→ TASK TO COMPLETE
If a line in the entries below includes "dropdown", show that line.

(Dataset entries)

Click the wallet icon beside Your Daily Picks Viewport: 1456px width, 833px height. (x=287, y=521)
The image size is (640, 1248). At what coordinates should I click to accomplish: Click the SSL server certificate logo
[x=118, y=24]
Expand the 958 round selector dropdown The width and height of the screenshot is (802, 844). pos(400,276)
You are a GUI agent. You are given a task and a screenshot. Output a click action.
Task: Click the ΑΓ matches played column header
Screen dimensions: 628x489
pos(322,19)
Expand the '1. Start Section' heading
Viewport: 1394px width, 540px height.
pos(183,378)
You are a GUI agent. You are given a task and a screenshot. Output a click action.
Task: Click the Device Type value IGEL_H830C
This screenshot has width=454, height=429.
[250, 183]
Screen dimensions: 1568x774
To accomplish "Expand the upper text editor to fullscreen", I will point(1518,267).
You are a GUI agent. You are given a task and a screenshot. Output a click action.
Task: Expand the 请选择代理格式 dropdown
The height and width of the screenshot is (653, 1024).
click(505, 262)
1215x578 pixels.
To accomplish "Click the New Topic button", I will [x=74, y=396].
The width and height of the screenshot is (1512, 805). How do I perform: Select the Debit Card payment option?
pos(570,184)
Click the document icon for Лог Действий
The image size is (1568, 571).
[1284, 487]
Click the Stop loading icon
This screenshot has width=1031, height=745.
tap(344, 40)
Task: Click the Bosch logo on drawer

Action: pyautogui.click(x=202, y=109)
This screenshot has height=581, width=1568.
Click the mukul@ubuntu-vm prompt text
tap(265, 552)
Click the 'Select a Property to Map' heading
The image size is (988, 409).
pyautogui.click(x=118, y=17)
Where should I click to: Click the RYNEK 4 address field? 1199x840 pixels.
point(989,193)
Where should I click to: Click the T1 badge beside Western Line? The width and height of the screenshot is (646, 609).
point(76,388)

→ RESPONSE BELOW
Expand the 958 round selector dropdown The width and height of the screenshot is (802, 844). pos(400,276)
Task: Expand the 请选择代理格式 dropdown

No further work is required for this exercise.